__WORK INSTRUCTIONS__: The answer must be an exact reprint of the lines from the one with "Raffaello x PURELEI (228, 2326)" through the final line of the data, with no pictures included.

__AVAILABLE DATA__:

--------------------------------

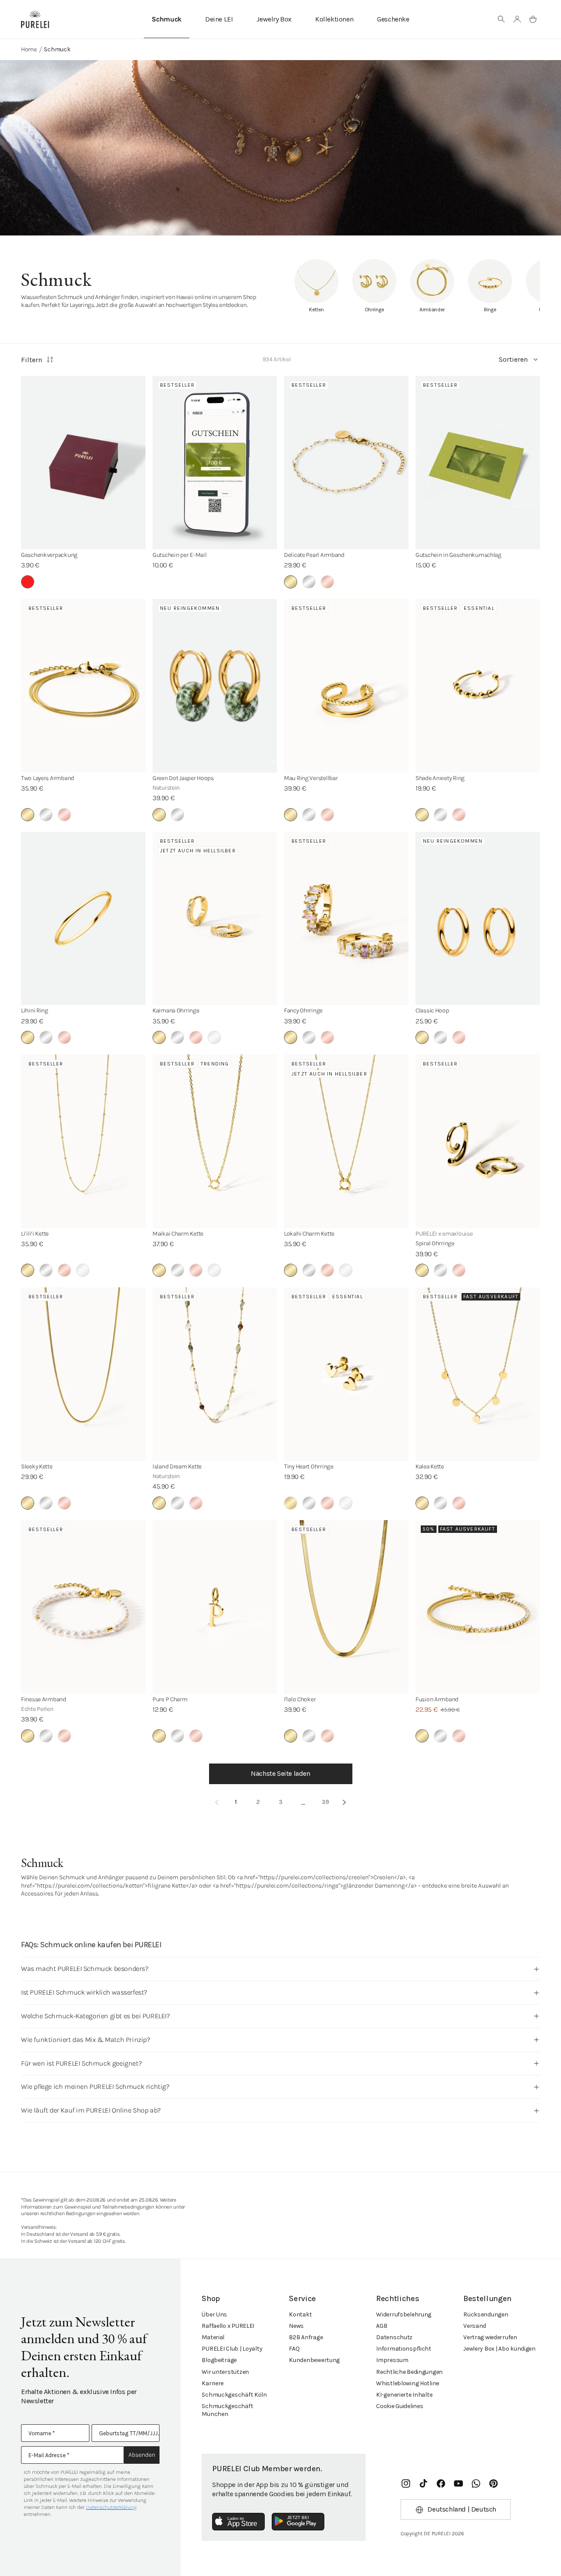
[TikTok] (423, 2483)
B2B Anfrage (306, 2337)
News (296, 2326)
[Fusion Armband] (477, 1607)
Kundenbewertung (314, 2360)
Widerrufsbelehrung (403, 2314)
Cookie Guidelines (399, 2406)
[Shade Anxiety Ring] (477, 686)
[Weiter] (344, 1802)
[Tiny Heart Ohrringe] (346, 1374)
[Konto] (517, 19)
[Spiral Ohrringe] (477, 1141)
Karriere (213, 2383)
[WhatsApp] (476, 2483)
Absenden (141, 2454)
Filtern (31, 360)
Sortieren (513, 359)
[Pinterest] (493, 2483)
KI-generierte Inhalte (404, 2394)
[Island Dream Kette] (215, 1374)
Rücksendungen (485, 2314)
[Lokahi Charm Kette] (346, 1141)
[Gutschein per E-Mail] (215, 462)
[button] (501, 19)
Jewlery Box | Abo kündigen (499, 2348)
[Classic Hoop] (477, 918)
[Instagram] (406, 2483)
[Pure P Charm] (215, 1607)
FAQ (294, 2348)
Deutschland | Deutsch (461, 2509)
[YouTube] (458, 2483)
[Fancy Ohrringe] (346, 918)
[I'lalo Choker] (346, 1607)
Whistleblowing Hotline (407, 2383)
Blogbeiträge (219, 2360)
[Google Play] (298, 2521)
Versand (474, 2326)
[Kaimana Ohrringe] (215, 918)
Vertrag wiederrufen (490, 2337)
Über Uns (214, 2314)
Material (213, 2337)
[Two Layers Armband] (83, 686)
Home (29, 49)
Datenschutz (394, 2337)
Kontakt (300, 2314)
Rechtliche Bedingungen (409, 2372)
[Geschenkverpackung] (83, 462)
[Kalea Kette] (477, 1374)
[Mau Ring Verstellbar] (346, 686)
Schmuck (166, 19)
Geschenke (393, 19)
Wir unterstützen (225, 2372)
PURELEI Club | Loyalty (232, 2348)
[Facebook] (441, 2483)
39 (325, 1802)
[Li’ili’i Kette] (83, 1141)
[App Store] (238, 2521)
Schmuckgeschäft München (227, 2410)
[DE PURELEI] (35, 19)
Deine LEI (219, 19)
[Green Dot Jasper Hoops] (215, 686)
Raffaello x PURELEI (228, 2326)
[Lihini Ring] (83, 918)
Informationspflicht (403, 2348)
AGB (381, 2326)
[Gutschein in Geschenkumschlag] (477, 462)
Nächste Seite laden (280, 1773)
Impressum (392, 2360)
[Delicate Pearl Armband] (346, 462)
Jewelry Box (273, 19)
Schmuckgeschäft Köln (234, 2394)
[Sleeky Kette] (83, 1374)
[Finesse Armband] (83, 1607)
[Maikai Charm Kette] (215, 1141)
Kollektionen (334, 19)
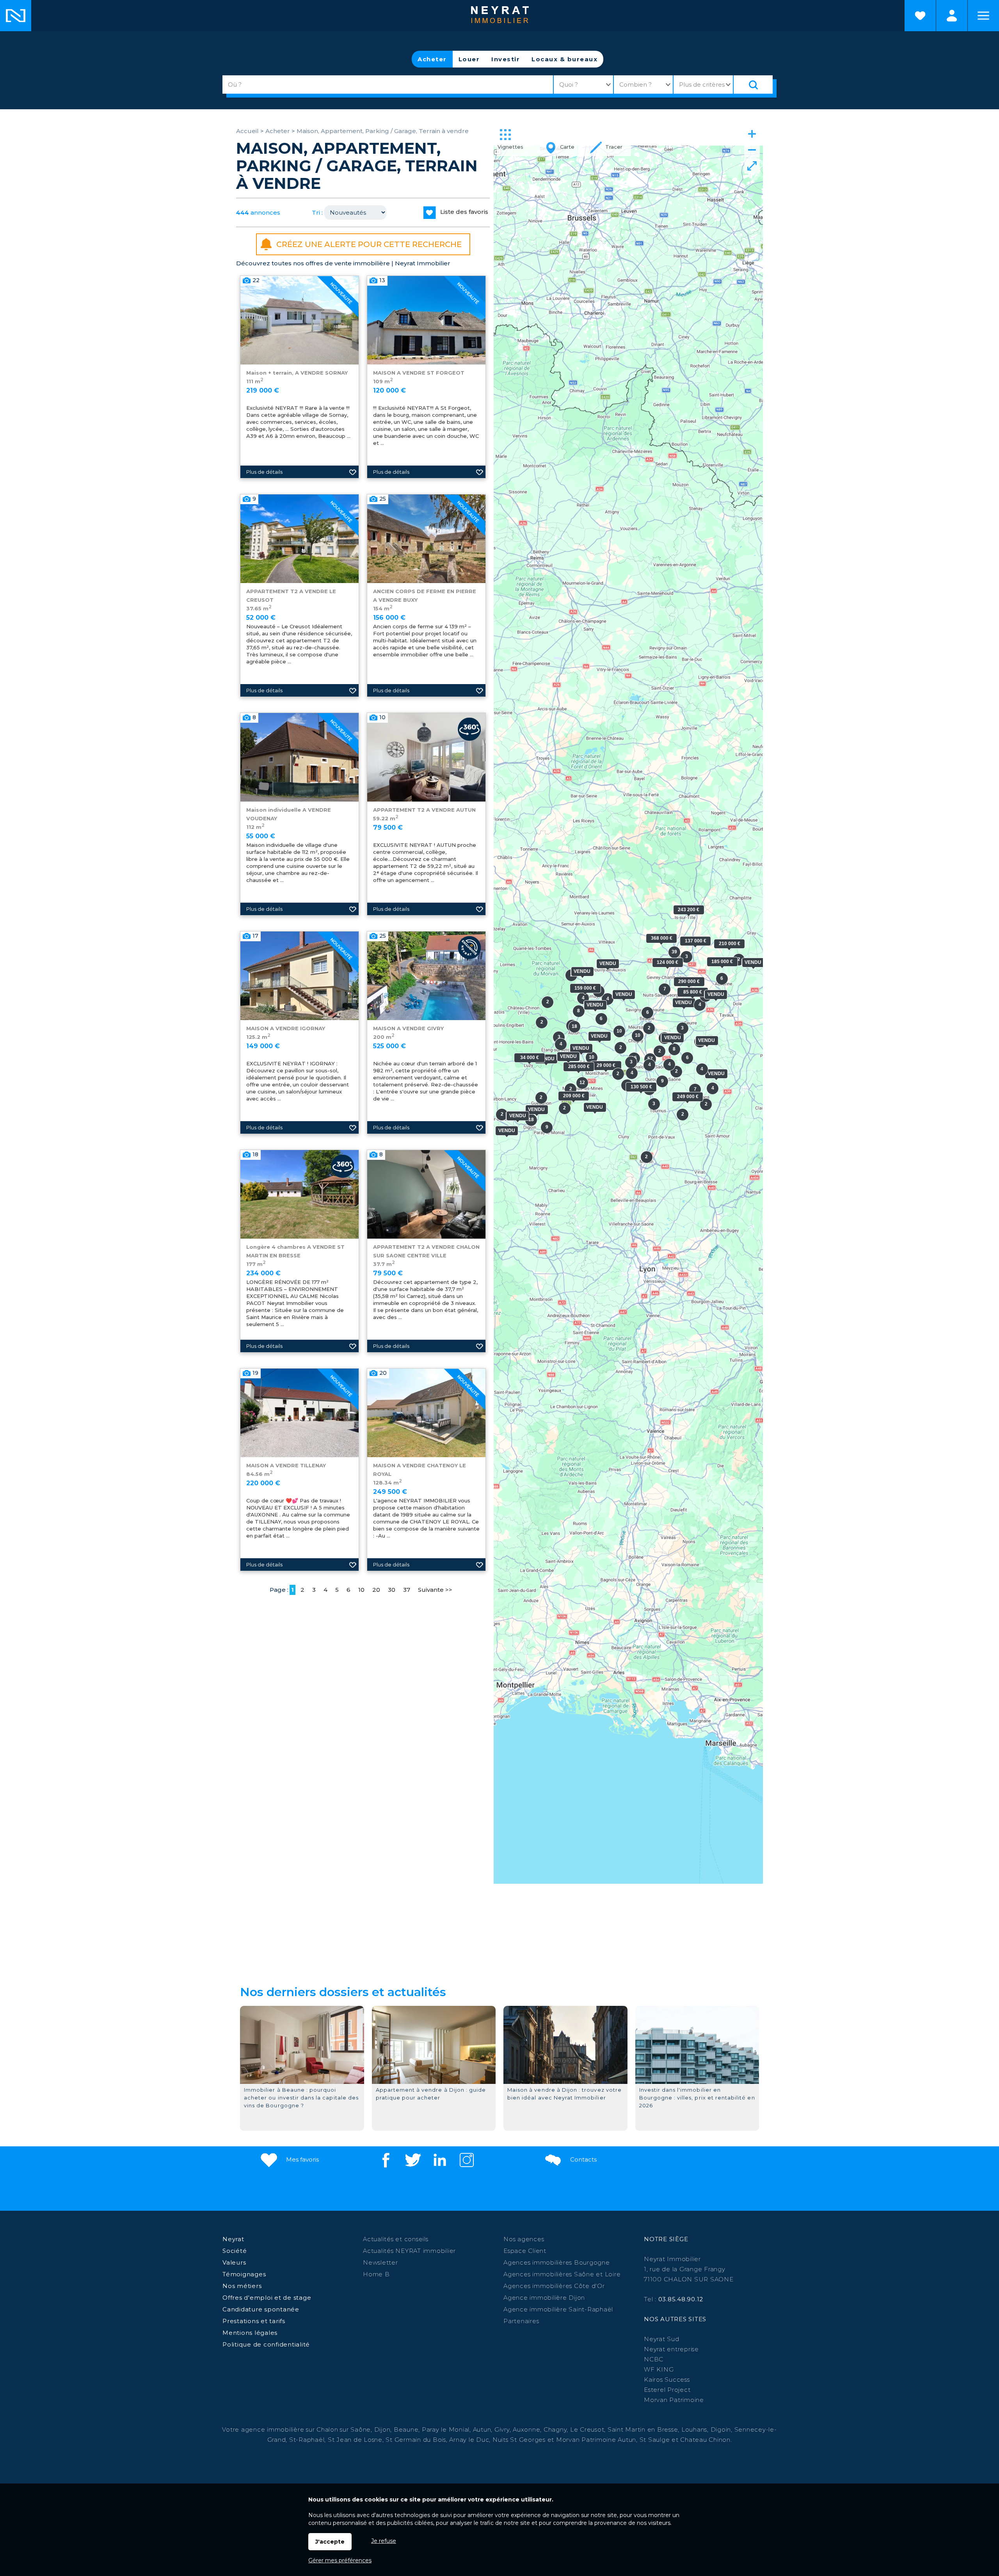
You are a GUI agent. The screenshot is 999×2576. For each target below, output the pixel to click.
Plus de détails (264, 472)
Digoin (721, 2429)
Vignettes (510, 147)
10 (361, 1589)
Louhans (694, 2429)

--------------------------------

__OUTPUT FOR THIS EXERCISE__:
Raffaello x PURELEI (228, 2326)
[Lihini Ring] (83, 918)
Informationspflicht (403, 2348)
AGB (381, 2326)
[Gutschein in Geschenkumschlag] (477, 462)
Nächste Seite laden (280, 1773)
Impressum (392, 2360)
[Delicate Pearl Armband] (346, 462)
Jewelry Box (273, 19)
Schmuckgeschäft Köln (234, 2394)
[Sleeky Kette] (83, 1374)
[Finesse Armband] (83, 1607)
[Maikai Charm Kette] (215, 1141)
Kollektionen (334, 19)
You are a GUI agent. The screenshot is 999×2576. For each target below, output the pixel to click.
Plus de détails (264, 472)
Digoin (721, 2429)
Vignettes (510, 147)
10 (361, 1589)
Louhans (694, 2429)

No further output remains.